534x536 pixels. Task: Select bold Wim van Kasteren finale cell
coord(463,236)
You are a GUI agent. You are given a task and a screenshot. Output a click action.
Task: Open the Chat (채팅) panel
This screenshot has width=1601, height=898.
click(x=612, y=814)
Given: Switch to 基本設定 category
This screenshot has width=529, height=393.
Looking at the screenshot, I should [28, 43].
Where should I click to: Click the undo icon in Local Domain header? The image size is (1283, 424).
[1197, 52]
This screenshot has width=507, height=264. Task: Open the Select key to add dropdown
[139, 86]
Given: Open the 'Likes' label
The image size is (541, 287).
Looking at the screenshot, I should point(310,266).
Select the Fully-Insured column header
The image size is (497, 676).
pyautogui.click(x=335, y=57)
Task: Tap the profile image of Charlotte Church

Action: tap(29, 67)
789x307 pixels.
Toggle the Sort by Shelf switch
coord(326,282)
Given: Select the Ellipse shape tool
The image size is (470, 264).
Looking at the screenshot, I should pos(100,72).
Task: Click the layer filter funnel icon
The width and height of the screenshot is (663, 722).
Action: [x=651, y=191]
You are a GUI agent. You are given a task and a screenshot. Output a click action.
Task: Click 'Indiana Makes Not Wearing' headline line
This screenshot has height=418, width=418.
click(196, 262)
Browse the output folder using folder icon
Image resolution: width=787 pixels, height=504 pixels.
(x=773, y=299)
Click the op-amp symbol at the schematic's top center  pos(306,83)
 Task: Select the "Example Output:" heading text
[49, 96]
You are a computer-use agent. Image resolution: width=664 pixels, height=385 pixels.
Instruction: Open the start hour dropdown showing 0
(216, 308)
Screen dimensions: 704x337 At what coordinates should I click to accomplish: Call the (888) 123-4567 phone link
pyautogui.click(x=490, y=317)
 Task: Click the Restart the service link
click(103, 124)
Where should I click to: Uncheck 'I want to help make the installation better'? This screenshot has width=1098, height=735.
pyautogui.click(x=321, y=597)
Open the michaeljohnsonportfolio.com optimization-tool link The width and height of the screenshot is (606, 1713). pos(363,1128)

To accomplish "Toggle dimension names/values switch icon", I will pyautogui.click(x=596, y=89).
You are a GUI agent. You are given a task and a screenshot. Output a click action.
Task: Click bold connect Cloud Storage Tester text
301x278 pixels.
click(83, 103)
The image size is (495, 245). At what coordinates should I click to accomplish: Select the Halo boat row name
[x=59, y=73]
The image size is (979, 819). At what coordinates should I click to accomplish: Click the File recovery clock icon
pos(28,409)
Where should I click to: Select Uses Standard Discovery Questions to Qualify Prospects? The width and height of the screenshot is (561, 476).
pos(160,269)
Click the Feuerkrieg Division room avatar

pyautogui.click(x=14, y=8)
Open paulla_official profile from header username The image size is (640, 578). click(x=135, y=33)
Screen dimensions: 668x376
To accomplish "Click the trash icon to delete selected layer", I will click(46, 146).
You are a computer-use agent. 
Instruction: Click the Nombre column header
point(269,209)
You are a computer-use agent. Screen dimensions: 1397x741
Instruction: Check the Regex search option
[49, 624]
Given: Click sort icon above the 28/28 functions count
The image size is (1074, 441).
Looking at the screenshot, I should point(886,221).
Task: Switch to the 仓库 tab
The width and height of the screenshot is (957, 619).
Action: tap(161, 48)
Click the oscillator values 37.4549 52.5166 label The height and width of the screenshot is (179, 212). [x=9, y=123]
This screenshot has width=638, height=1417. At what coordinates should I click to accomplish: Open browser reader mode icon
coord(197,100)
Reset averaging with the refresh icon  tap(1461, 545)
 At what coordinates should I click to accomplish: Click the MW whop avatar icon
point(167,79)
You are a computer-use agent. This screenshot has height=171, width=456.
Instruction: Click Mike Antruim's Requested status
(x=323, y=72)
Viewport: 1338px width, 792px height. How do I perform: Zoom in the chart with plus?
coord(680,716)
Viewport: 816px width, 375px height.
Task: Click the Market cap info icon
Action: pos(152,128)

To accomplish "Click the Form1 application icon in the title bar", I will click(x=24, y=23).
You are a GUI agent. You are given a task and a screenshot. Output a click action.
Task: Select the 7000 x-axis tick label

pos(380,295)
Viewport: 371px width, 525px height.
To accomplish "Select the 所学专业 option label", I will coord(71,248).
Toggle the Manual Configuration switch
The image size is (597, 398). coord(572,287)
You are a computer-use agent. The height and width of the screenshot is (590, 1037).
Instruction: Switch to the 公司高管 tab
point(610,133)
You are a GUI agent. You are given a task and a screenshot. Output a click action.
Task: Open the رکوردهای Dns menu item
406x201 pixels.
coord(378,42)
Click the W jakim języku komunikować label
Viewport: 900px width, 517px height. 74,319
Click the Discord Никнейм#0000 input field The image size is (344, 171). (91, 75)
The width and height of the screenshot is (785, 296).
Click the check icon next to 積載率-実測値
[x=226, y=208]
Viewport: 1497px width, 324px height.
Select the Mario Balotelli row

- - -

__TASK REQUIREMENTS__.
When you answer, output all of the material exactly as it appears above.

__RESPONSE TO THIS EXERCISE__.
534x536 pixels. Task: Select bold Wim van Kasteren finale cell
coord(463,236)
You are a GUI agent. You are given a task and a screenshot. Output a click action.
Task: Open the Chat (채팅) panel
This screenshot has width=1601, height=898.
click(x=612, y=814)
Given: Switch to 基本設定 category
This screenshot has width=529, height=393.
Looking at the screenshot, I should [28, 43].
Where should I click to: Click the undo icon in Local Domain header? The image size is (1283, 424).
[1197, 52]
This screenshot has width=507, height=264. Task: Open the Select key to add dropdown
[139, 86]
Given: Open the 'Likes' label
The image size is (541, 287).
Looking at the screenshot, I should point(310,266).
Select the Fully-Insured column header
The image size is (497, 676).
pyautogui.click(x=335, y=57)
Task: Tap the profile image of Charlotte Church

Action: tap(29, 67)
789x307 pixels.
Toggle the Sort by Shelf switch
coord(326,282)
Given: Select the Ellipse shape tool
The image size is (470, 264).
Looking at the screenshot, I should pos(100,72).
Task: Click the layer filter funnel icon
The width and height of the screenshot is (663, 722).
Action: [x=651, y=191]
You are a GUI agent. You are given a task and a screenshot. Output a click action.
Task: Click 'Indiana Makes Not Wearing' headline line
This screenshot has height=418, width=418.
click(196, 262)
Browse the output folder using folder icon
Image resolution: width=787 pixels, height=504 pixels.
(x=773, y=299)
Click the op-amp symbol at the schematic's top center  pos(306,83)
 Task: Select the "Example Output:" heading text
[49, 96]
You are a computer-use agent. Image resolution: width=664 pixels, height=385 pixels.
Instruction: Open the start hour dropdown showing 0
(216, 308)
Screen dimensions: 704x337 At what coordinates should I click to accomplish: Call the (888) 123-4567 phone link
pyautogui.click(x=490, y=317)
 Task: Click the Restart the service link
click(103, 124)
Where should I click to: Uncheck 'I want to help make the installation better'? This screenshot has width=1098, height=735.
pyautogui.click(x=321, y=597)
Open the michaeljohnsonportfolio.com optimization-tool link The width and height of the screenshot is (606, 1713). pos(363,1128)

To accomplish "Toggle dimension names/values switch icon", I will pyautogui.click(x=596, y=89).
You are a GUI agent. You are given a task and a screenshot. Output a click action.
Task: Click bold connect Cloud Storage Tester text
301x278 pixels.
click(83, 103)
The image size is (495, 245). At what coordinates should I click to accomplish: Select the Halo boat row name
[x=59, y=73]
The image size is (979, 819). At what coordinates should I click to accomplish: Click the File recovery clock icon
pos(28,409)
Where should I click to: Select Uses Standard Discovery Questions to Qualify Prospects? The width and height of the screenshot is (561, 476).
pos(160,269)
Click the Feuerkrieg Division room avatar

pyautogui.click(x=14, y=8)
Open paulla_official profile from header username The image size is (640, 578). click(x=135, y=33)
Screen dimensions: 668x376
To accomplish "Click the trash icon to delete selected layer", I will click(46, 146).
You are a computer-use agent. 
Instruction: Click the Nombre column header
point(269,209)
You are a computer-use agent. Screen dimensions: 1397x741
Instruction: Check the Regex search option
[49, 624]
Given: Click sort icon above the 28/28 functions count
The image size is (1074, 441).
Looking at the screenshot, I should point(886,221).
Task: Switch to the 仓库 tab
The width and height of the screenshot is (957, 619).
Action: tap(161, 48)
Click the oscillator values 37.4549 52.5166 label The height and width of the screenshot is (179, 212). [x=9, y=123]
This screenshot has width=638, height=1417. At what coordinates should I click to accomplish: Open browser reader mode icon
coord(197,100)
Reset averaging with the refresh icon  tap(1461, 545)
 At what coordinates should I click to accomplish: Click the MW whop avatar icon
point(167,79)
You are a computer-use agent. This screenshot has height=171, width=456.
Instruction: Click Mike Antruim's Requested status
(x=323, y=72)
Viewport: 1338px width, 792px height. How do I perform: Zoom in the chart with plus?
coord(680,716)
Viewport: 816px width, 375px height.
Task: Click the Market cap info icon
Action: pos(152,128)

To accomplish "Click the Form1 application icon in the title bar", I will click(x=24, y=23).
You are a GUI agent. You are given a task and a screenshot. Output a click action.
Task: Select the 7000 x-axis tick label

pos(380,295)
Viewport: 371px width, 525px height.
To accomplish "Select the 所学专业 option label", I will coord(71,248).
Toggle the Manual Configuration switch
The image size is (597, 398). coord(572,287)
You are a computer-use agent. The height and width of the screenshot is (590, 1037).
Instruction: Switch to the 公司高管 tab
point(610,133)
You are a GUI agent. You are given a task and a screenshot. Output a click action.
Task: Open the رکوردهای Dns menu item
406x201 pixels.
coord(378,42)
Click the W jakim języku komunikować label
Viewport: 900px width, 517px height. 74,319
Click the Discord Никнейм#0000 input field The image size is (344, 171). (91, 75)
The width and height of the screenshot is (785, 296).
Click the check icon next to 積載率-実測値
[x=226, y=208]
Viewport: 1497px width, 324px height.
Select the Mario Balotelli row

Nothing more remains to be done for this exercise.